BRONTEKST

───

Wederbeleggings-vergoeding ligt onder vuur

FILIP MALFAIT EN OLIVIER CREPLET "De banken beweren schade te lijden door de vervroegde terugbetaling van een investeringskrediet, maar die schade bestaat eigenlijk niet." © Debby Termonia
Patrick Claerhout
Patrick Claerhout redacteur bij Trends

Als een onderneming een lening vervroegd terugbetaalt aan een bank, rekent die een wederbeleggingsvergoeding aan. Maar dat systeem ligt onder vuur. En deze keer gaat het niet alleen over de hoogte van de aangerekende bedragen, maar over het principe zelf. Moet er überhaupt wel een vergoeding betaald worden?

Het jongste jaarrapport van Ombudsfin, de ombudsdienst voor geschillen met financiële instellingen, laat aan duidelijkheid niet te wensen over: de meest voorkomende klacht van ondernemingen ging ook in 2016 over de ‘funding loss‘, de vergoeding die banken aanrekenen aan ondernemingen die een investeringskrediet vervroegd willen terugbetalen.

Liefst 70 procent van de bedrijfsklachten ging daarover. “Sinds Ombudsfin klachten van ondernemingen behandelt, is de funding loss het thema met veruit het grootste aantal klachten”, zegt ombudsvrouw Françoise Sweerts.

───

[Gegevens over doelcoördinaten]
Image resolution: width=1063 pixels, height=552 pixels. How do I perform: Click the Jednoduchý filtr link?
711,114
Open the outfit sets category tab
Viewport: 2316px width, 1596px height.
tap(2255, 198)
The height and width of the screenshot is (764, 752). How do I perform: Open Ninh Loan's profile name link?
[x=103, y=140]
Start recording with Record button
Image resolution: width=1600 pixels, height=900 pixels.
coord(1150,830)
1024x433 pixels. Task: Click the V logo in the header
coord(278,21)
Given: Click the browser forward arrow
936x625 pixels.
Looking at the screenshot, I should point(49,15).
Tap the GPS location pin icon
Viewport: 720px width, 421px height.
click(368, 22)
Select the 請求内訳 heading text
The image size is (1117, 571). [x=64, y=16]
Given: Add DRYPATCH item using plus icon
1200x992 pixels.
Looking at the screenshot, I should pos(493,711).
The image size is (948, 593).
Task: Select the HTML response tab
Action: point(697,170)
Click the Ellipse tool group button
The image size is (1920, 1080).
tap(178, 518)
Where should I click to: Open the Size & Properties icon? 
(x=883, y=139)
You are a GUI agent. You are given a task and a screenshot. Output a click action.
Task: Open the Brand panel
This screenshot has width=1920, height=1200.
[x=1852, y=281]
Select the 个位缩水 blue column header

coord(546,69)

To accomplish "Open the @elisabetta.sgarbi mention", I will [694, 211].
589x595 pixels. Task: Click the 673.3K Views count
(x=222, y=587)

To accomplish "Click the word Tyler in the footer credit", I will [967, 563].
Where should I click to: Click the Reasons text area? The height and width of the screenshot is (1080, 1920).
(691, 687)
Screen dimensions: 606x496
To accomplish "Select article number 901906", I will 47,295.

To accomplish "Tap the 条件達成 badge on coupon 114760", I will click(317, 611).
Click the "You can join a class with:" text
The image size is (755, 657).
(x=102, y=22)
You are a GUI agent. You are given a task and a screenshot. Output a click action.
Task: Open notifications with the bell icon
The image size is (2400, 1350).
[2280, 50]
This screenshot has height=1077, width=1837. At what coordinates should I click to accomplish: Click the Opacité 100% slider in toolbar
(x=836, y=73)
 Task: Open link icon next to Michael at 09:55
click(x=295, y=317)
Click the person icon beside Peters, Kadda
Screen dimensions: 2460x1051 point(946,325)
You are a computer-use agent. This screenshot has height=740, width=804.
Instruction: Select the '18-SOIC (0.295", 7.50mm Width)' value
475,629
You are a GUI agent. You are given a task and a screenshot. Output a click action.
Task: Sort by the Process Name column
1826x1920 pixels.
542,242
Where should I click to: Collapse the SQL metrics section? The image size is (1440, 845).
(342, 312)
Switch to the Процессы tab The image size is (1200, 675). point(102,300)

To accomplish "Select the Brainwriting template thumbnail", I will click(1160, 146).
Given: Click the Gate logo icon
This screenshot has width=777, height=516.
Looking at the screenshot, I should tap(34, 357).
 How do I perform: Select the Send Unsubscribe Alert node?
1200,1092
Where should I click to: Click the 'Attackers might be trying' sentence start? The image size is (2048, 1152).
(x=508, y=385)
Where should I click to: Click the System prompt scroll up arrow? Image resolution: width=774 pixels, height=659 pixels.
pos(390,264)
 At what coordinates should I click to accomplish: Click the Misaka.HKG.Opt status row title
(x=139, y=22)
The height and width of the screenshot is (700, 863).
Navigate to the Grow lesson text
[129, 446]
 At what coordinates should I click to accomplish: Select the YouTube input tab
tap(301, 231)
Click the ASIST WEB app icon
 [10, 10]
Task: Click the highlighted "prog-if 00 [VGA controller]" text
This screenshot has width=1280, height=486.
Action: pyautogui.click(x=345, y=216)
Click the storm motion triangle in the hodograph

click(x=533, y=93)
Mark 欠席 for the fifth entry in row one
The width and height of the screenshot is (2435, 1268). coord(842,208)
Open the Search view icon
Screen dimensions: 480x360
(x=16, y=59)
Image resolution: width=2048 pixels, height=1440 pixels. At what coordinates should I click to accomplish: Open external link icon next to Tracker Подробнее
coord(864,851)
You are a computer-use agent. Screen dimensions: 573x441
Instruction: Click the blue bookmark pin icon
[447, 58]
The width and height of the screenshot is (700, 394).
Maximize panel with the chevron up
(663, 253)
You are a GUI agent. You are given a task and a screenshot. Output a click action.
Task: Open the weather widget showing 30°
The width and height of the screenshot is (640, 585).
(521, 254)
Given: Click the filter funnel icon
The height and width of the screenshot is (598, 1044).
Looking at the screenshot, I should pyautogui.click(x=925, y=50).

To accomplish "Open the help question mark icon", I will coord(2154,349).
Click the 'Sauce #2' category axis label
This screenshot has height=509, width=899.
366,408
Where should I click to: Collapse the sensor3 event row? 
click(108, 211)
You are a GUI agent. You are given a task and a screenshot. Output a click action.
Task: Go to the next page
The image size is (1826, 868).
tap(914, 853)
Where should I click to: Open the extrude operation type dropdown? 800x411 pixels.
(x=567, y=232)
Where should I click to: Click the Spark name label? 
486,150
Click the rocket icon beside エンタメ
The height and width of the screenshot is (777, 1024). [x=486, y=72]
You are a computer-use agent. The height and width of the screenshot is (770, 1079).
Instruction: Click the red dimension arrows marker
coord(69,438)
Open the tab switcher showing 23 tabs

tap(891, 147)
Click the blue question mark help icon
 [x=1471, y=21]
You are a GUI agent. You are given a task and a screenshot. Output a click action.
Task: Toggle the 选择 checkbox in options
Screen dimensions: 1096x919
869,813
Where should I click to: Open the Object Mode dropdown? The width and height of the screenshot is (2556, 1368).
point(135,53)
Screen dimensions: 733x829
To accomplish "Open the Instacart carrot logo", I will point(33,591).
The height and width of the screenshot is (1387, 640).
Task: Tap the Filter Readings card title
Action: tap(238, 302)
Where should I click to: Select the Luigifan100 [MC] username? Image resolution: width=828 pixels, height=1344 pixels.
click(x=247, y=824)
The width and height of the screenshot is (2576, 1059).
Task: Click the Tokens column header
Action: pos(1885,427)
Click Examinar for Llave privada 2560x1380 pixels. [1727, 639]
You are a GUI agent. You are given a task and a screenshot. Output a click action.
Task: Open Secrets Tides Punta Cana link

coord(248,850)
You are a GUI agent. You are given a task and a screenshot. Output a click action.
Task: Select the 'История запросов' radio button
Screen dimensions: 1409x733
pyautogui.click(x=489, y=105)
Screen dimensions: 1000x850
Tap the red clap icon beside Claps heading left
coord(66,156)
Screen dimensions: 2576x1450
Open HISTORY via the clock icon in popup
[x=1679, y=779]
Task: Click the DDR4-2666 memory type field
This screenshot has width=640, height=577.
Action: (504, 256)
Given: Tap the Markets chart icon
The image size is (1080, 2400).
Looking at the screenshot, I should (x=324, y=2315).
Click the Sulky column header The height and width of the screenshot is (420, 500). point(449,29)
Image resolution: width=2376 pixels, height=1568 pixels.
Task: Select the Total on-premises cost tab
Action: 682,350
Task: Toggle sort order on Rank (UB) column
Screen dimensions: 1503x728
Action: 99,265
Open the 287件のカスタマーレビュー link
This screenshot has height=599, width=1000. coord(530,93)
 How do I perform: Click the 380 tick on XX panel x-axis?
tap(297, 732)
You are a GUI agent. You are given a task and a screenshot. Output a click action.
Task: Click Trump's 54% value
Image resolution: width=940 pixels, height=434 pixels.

───

OPDRACHTEN
(a) Hoeveel procent van de bedrijfsklachten ging volgens het artikel over de wederbeleggingsvergoeding over de funding loss?
(b) Zet het artikel over de wederbeleggingsvergoeding voort na de laatste zin.
Het materiaal speelt hierbij geen rol.

UITKOMSTEN OEFENING
(a) 70 procent

(b)
Sommige ondernemers zitten nog vast aan kredieten met een rentevoet hoger dan 5 procent. Nu de marktrente laag is, vragen velen van hen een herziening van die rentevoet. Volgens de banken kan dat alleen via een herfinanciering, en daarbij rekenen ze een ‘funding loss’ aan, een vergoeding om het ‘verlies’ te dekken dat zij lijden door de vervroegde terugbetaling van het krediet.

Vooral de hoogte van die vergoeding is een doorn in het oog van de bedrijven. “Als er niets in het contract staat over een vervroegde terugbetaling of als de terugbetaling expliciet verboden wordt, ben je overgeleverd aan de goodwill van de bank”, zegt Paul Merlevede, financieel bedrijfsadviseur op rust.

De banken kunnen dan hun voorwaarden opleggen. Torenhoge vergoedingen zijn geen uitzondering. “Ik adviseerde mijn klanten zelf zes maanden rente als wederbeleggingsvergoeding bij vervroegde terugbetaling aan de bank aan te bieden en contractueel te laten vastleggen”, zegt Merlevede. “Op die manier voorkomen ze erger.”

70 procent van de klachten bij Ombudsfin ging over de funding loss

De wederbeleggingsvergoeding wordt volgens een geijkte formule berekend. In principe nemen de banken het verschil tussen de som van alle contractueel vastgelegde intresten die nog moeten betaald worden en de creditintresten op de vervroegd terugbetaalde som, berekend tegen een referentierentevoet (doorgaans een interbankenrente), en verhoogd of verlaagd met een bepaalde marge.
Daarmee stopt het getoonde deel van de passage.